Словно под ним барабан.
Школьный двор до отказа заполнился музыкой и пением. Остальные звуки смолкли, было тихо до одури. Луна и звезды лили с неба молочный свет. Лили молочный свет, и вся равнина будто купалась в молоке. Бледно-зеленая пшеничная зелень в полях подрастала с тем шелестом, с каким ложится на землю воробьиное перышко. И высохшая по осени трава на заброшенных полях, которые никто не возделывал, под лунным светом благоухала жухлой белизной. А пески старого русла Хуанхэ, что лежали невдалеке, пахли так, словно кто-то залил водой прокаленные на огне песчинки. Запахи смешались и расстелились по школьному двору, и двор преобразился, сделавшись тихим и манящим. Сказы Ма Сянлиня заселили двор новыми запахами.

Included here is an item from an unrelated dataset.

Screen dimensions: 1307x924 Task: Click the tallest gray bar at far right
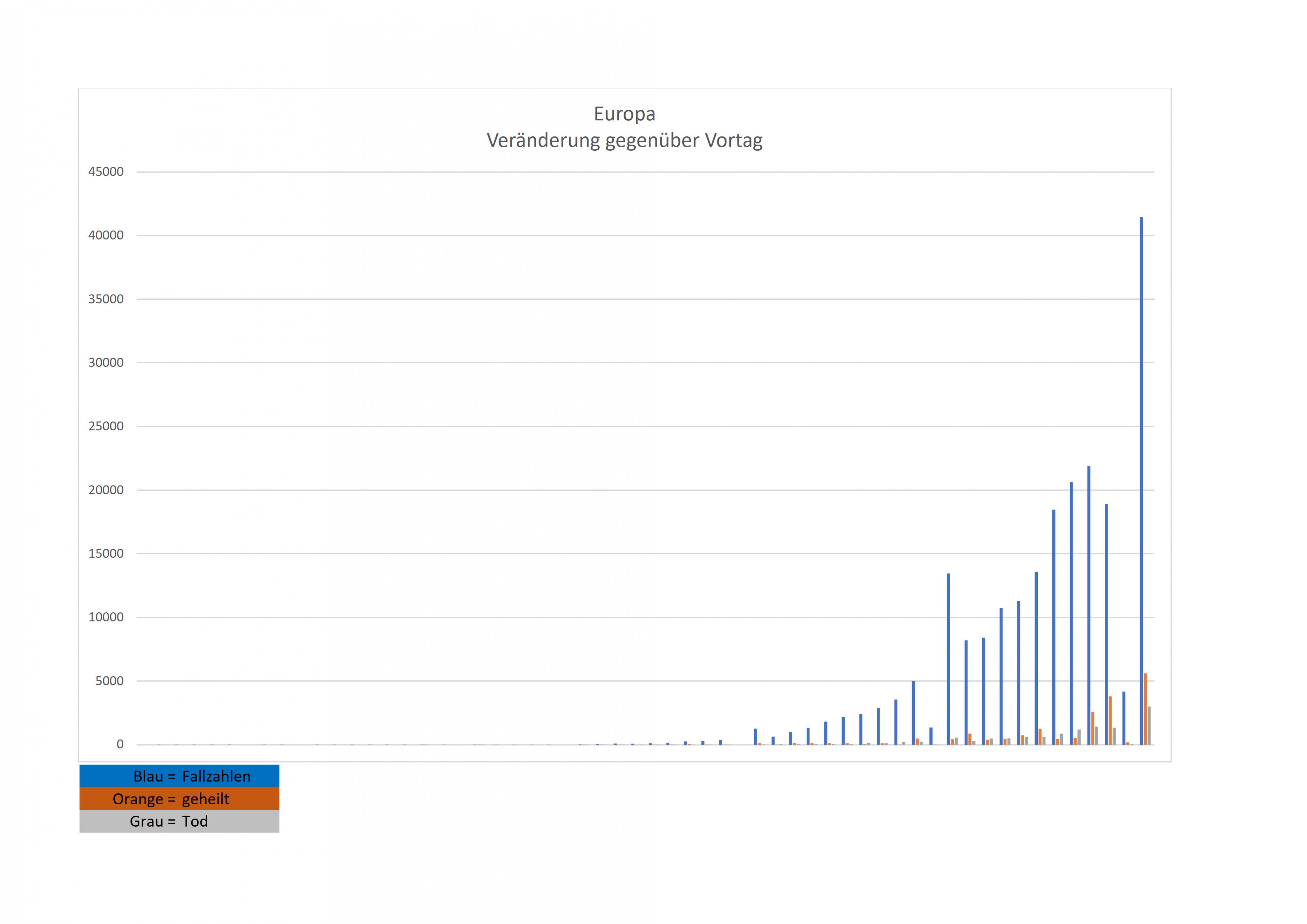[1149, 725]
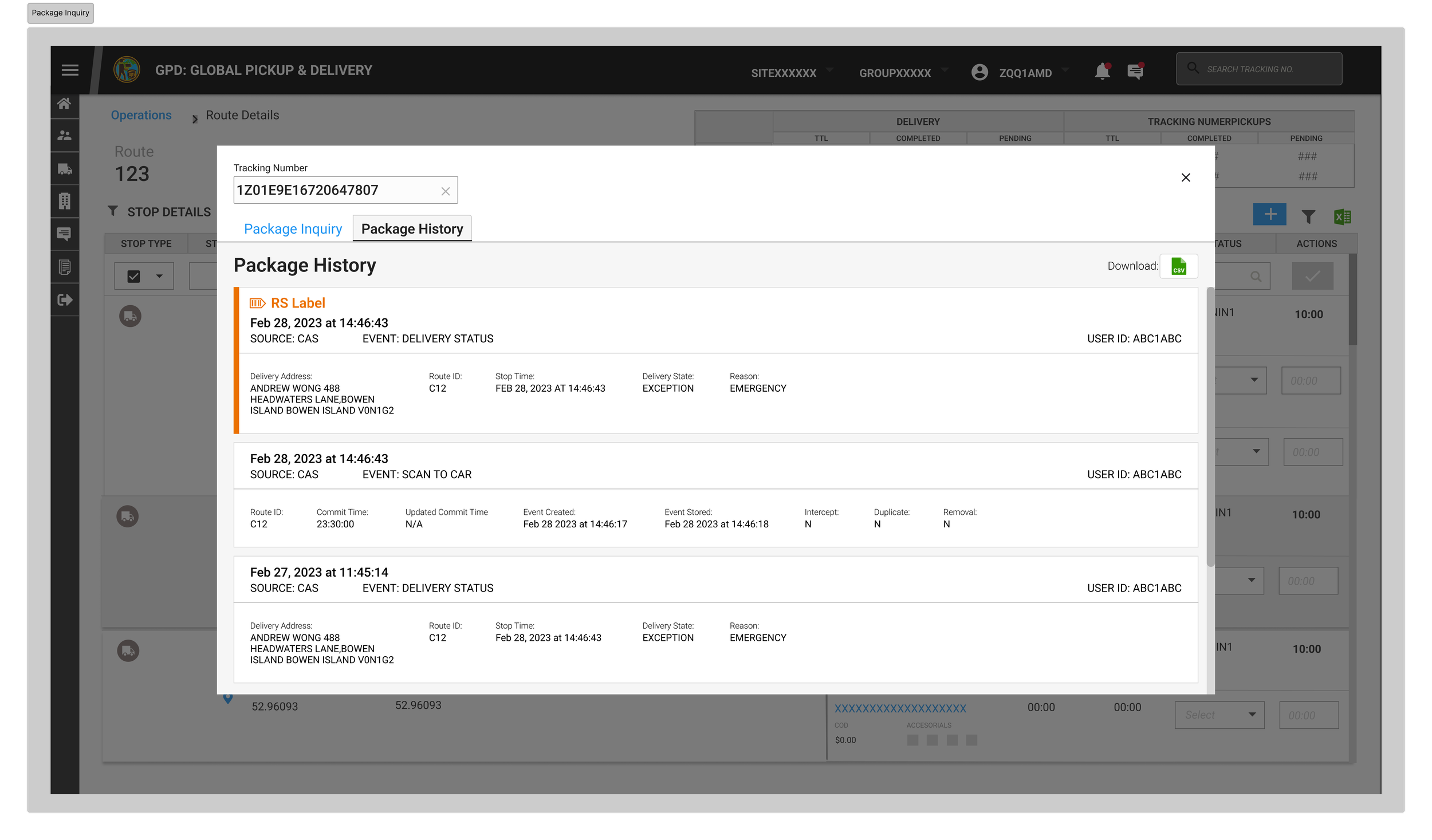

А он все пел, потряхивая головой, пел так страстно, словно в последний раз, даже не замечая, что голос его совсем охрип. И жители Динчжуана упоенно и страстно слушали Ма Сянлиня. И не только слушали, они упоенно и страстно глядели на Ма Сянлиня. Глядели, как Ма Сянлинь страстно и упоенно дает свой последний концерт, и будто забыли, что сами тоже больны лихоманкой, что умрут не сегодня, так завтра, а не завтра, так послезавтра. Люди заразились его страстью. Обо всем позабыли. Все позабыли. Ничего не помнили. Не помнили ни о чем. Кроме голоса Ма Сянлиня, и мелодии его чжуйху, и стука подошвы о дверную доску, на школьном дворе не осталось ни единого звука.
Все звуки смолкли.
Повисла удивительная тишина, мертвая тишина. Но посреди этой самой тишины, посреди гробовой тишины, когда три сотни человек молчали как один, когда Ма Сянлинь пел: «Сюэ Жэньгуй[15] повел войска на запад, за три дня и три ночи одолел восемь сотен ли, люди утомились, кони охромели, в битве той много народу полегло», – в это самое время тишина на школьном дворе раскололась. Сначала послышался шепот, затем голоса. И вот люди завертели головами, оглядываясь назад. Почему-то все завертели головами, оглядываясь назад. И пока они шептались и переглядывались, Чжао Сюцинь и ее муж Ван Баошань вдруг вскочили со своих мест и громко крикнули:
– Учитель Дин! Учитель Дин!
Пение резко смолкло.
– Что такое? – выступив из толпы, спросил мой дед.
– Так в конце концов, есть оно, новое лекарство от лихоманки, или нет? – прокричала Чжао Сюцинь. – А то так выходит, что я всю деревню обманула!
– Когда такое было, чтоб я вам врал? – снова сказал мой дед. – Я же учитель!
– А вот ваш старший Дин Хой пришел и говорит, что отродясь не слышал ни о каком лекарстве, – крикнул деду Ван Баошань и снова оглянулся назад.
И все деревенские разом завертели головами, оглядываясь назад.
И увидели моего отца Дин Хоя, он стоял на краю двора, держа за руку Инцзы. Никто не думал, что он тоже придет послушать сказы чжуйцзы. Присоединится к общему веселью. Заскучает дома и придет послушать хэнаньские сказы. И вот, пока голос Ма Сянлиня лился со сцены, мой отец объявил людям, что никакого лекарства от лихоманки на самом деле нет.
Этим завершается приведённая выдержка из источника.